The return type of the function-like symbol. However, if this symbol is function-like but does not have a return type, i.e. a constructor or destructor, then this field is null (note "no return type" is different from "has void return type").

● (optional) specifier: array of strings

An array of specifiers added to the function-like or class-like symbol. If no specifiers are present, it is an empty array. The possible values are

final | override | = 0 | noexcept

According to C++, for a class-like, it is either an array of one element final or empty.

Note that throw() basically has the same meaning as noexcept, and is strongly discouraged since C++17. Therefore, when listing specifiers, this tool replaces all throw() with noexcept.

● (optional) no_throw_guarantee: string

A string indicating if no-throw guarantee is provided to a function-like. The possible values are:

guaranteed | not_guaranteed | unevaluated

A function-like is either guaranteed to not throw any exception, or is not provided with such guarantee. Generally speaking, this guarantee is provided only if noexcept or throw() exists; however, some complicated special rules stipulates that the guarantee is also provided to some that does not one of these two specifiers. If the compiler deems the special rules potentially valid, it will report the unevaluated value.

● (optional) access: string

This field is present if the is_member field is true, i.e. symbol belongs to a class-like context, in other words, its parent_kind field holds value class_declaration, struct_declaration, or class_template. It represents that symbol's access specifier. The possible values are:

public | protected | private
● (optional) is_deleted: bool

If the symbol represents a method, including constructor and destructor, then this field is present. This field is true if the symbol is marked with = delete in the source; otherwise it is false.

● (optional) method_property: array of strings

If the symbol represents a method, constructor or destructor, then this field is present, representing some interesting properties. The possible array elements are:

static | const | default | delete | virtual | pure_virtual

If it is pure virtual, then both virtual and pure_virtual are present in the array. If delete is present, the symbol's is_deleted field is set true, otherwise false. The array can be empty.

● (optional) constructor_property: array of strings

If the symbol represents a constructor, then this field is present, representing some interesting properties. The possible array elements are:

default | delete | copy | move | converting

The array can be empty. default is present only for constructors explicitly marked by = default, not for every zero-argument constructor. If delete is present, the symbol's is_deleted field is set true, otherwise false. converting is present for constructors that can be called with exactly one actual argument - note it could have more than one formal arguments given the others have default expressions.

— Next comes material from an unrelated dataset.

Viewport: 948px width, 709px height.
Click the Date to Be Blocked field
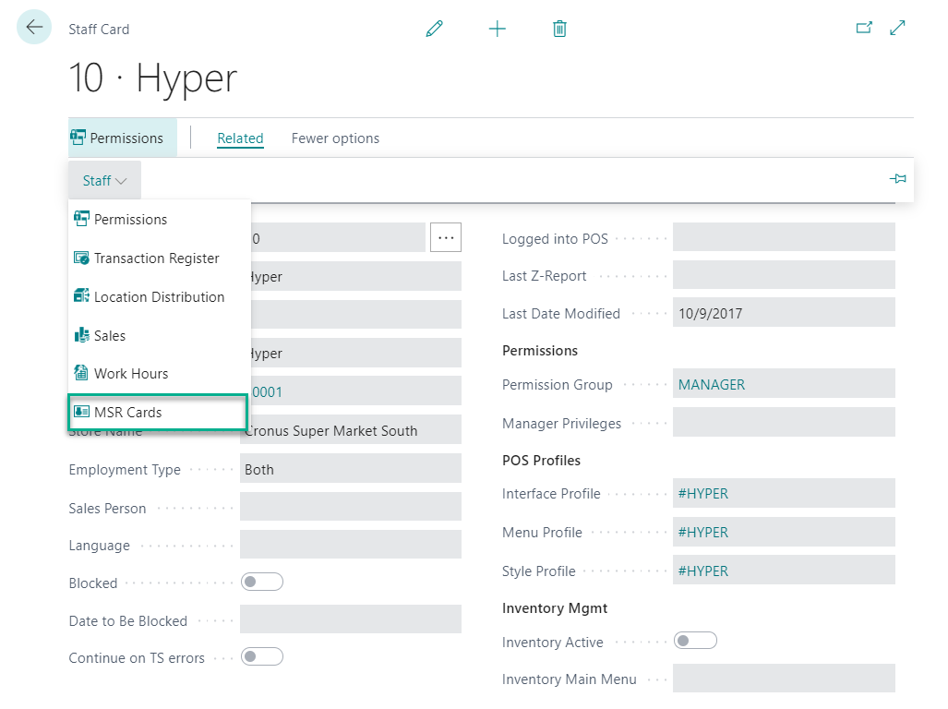pos(350,619)
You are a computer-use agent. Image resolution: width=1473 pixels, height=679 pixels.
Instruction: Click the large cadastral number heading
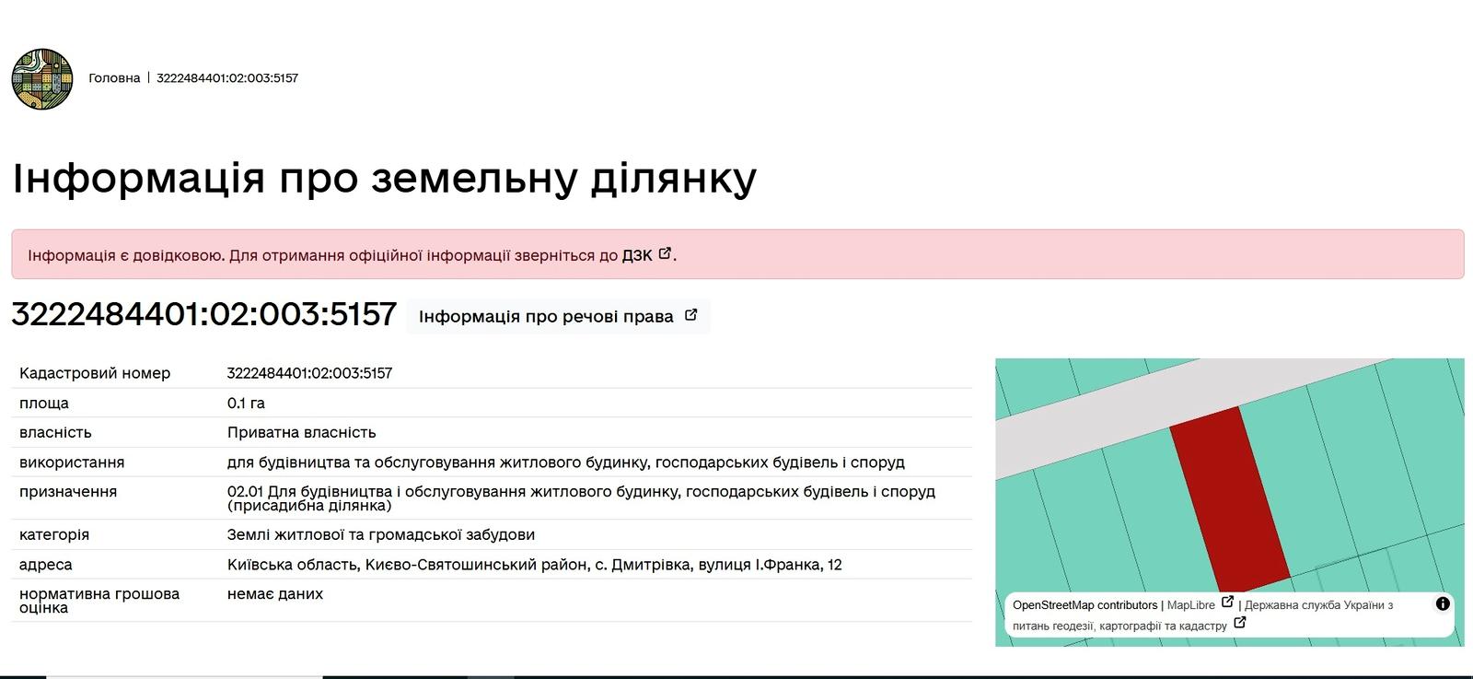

● (optional) destructor_property: array of strings

If the symbol represents a destructor, then this field is present, representing some interesting properties. The possible array elements are:

default | delete | virtual | pure_virtual

The array can be empty. default is present only for destructors explicitly marked by = default. If delete is present, the symbol's is_deleted field is set true, otherwise false.

● (optional) base_clause: array of Base objects

An array of Base objects, each element representing the base class a class-like inherits, in order.

A Base object includes:

Base field type meaning
spelling string the literal spelling of the base class
access string the access specifier for the inheritance
virtual_inheritance boolean whether the inheritance is virtual
definition_location source location where the base is defined

If the base is a class template, then the spelling will contain the parameter pack, e.g. TemplateName<int> (instead of only TemplateName). definition_location is the location where the base class or base class template is defined.

● (optional) is_abstract: boolean

The field is true if the class-like is abstract, i.e. has at least one pure virtual method. Otherwise it is false.

Note that a class-like does not need to have a method explicitly marked with virtual and = 0 - if the class-like inherits from an abstract class-like and does not implements all of the inherited pure virtual methods, then this class-like is abstract, too.

● (optional) size: number (integer) or null

The size, in number of bytes, of the class-like or value-like.

If the symbol is for a class template that has a least one type parameter, then this field is null as its size is undefined. If the symbol's type is a reference, then this field is the size of the referenced type. If the symbol's type is an array, then this field is the number of bytes in the array, not the size of each element nor number of elements.

● (optional) POD: boolean

Indicates if the class-like or value-like is plain old data. Note: this concept is to be deprecated by C++.

● (optional) type: Type object

A Type object, indicating the type of a class-like or value-like symbol.

● (optional) type_alias_underlying_type: string

The immediate underlying type's literal spelling for a type-alias-like.

This field is the spelling of the underlying type one-step resolved. For example, in this example this field of symbol MyInt is Int, not int.

typedef int Int;
typedef Int MyInt;
● (optional) canonical_type: string

The completely-resolved unerderlying type's literal spelling for a type-alias-like.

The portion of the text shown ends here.